In 1837 Lady Adorna rescued Samantha Pendegrast from life on the streets of London. For three years the grateful Samantha tried to model her behavior after her mentor while becoming a self-sufficient employee of the Distinguished Academy of Governesses. However, within three years Samantha concludes you could take the gal off the street, but you can't take the street out of the gal.
In 1843 Adorna censures Samantha for her latest incident though the latter championed the mistreated from their odious patriarch. Coupled with other incidents and Samantha's reputation as a pickpocket, Adorna exiles her charge to the Lake District countryside to serve as governess to Colonel William Gregory and his twelve and under six children.
While struggling to adapt to the country, Samantha enjoys her wild bunch charges. However, she is attracted to William though he treats her and his daughters like they are in his regiment. The Colonel admires Samantha's courage to challenge his behavior towards his family and her fortitude to survive her rustic adventure. However, besides country vs. urban, their histories pop up when items are stolen leaving love doomed to fail.

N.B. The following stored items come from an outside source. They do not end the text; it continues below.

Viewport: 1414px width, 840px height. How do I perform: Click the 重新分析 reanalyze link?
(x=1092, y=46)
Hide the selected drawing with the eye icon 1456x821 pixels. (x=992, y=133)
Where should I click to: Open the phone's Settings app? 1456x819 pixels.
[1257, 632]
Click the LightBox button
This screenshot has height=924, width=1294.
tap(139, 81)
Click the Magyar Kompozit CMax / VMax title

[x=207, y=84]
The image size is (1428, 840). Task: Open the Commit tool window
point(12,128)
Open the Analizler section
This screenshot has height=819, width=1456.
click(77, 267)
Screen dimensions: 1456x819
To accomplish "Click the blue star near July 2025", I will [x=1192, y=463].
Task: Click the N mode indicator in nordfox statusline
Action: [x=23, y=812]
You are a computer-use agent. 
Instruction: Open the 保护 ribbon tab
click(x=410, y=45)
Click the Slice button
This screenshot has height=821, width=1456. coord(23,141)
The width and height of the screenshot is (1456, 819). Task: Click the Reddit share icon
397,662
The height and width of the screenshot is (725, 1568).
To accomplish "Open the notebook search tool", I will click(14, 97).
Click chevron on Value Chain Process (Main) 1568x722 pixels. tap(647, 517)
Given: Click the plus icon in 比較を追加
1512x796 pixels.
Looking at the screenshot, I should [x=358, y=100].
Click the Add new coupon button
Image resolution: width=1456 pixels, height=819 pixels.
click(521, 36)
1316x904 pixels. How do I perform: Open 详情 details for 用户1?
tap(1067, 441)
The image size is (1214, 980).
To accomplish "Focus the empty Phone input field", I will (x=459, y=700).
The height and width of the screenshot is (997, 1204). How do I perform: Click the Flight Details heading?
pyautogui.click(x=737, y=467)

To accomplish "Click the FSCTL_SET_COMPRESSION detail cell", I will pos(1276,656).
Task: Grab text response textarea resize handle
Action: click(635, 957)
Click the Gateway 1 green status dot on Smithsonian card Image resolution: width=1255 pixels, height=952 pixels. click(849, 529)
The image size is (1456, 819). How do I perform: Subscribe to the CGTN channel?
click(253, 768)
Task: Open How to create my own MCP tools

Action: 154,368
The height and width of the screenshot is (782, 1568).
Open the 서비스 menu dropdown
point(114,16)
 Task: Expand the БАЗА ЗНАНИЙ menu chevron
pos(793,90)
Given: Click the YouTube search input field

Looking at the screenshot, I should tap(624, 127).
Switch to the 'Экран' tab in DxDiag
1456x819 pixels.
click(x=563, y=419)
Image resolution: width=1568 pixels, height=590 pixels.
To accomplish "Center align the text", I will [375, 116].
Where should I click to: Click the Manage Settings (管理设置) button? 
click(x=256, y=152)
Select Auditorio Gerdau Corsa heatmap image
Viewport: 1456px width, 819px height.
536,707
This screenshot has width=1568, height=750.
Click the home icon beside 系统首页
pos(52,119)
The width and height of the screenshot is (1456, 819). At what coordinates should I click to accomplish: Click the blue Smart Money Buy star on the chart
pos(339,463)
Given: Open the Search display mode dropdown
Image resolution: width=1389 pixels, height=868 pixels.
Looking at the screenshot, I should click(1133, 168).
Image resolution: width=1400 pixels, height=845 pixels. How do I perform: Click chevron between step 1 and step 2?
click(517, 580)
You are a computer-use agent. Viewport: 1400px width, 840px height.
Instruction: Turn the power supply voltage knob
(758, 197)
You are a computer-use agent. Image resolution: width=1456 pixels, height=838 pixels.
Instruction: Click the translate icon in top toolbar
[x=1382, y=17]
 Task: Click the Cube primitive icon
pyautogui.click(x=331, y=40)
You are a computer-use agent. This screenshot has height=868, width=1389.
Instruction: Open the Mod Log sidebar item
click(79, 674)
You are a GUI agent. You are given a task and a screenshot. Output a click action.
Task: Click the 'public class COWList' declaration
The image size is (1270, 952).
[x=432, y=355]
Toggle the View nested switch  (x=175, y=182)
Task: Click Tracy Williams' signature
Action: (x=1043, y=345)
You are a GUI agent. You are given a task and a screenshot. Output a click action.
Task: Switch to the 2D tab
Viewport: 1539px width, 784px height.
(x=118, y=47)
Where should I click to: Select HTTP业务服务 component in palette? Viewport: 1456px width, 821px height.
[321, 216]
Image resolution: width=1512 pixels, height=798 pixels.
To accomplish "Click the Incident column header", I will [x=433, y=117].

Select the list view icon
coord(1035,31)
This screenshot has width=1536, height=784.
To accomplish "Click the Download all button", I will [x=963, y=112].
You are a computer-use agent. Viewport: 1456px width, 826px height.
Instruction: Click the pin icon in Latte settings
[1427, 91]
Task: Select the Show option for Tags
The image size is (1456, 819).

Place Eliza Doolittle after the Higgins' transformation in the middle of the Sound of Music and relocate to the English countryside to understand MY FAVORITE BRIDE. Readers will enjoy this Victorian romance due to the characters as the audience will adore Samantha and the six children and even feel for the soldierly William. Though a subplot involving espionage adds intrigue that sidebar also takes away from a strong tale in which the hills are alive with the sound of Christina Dodd.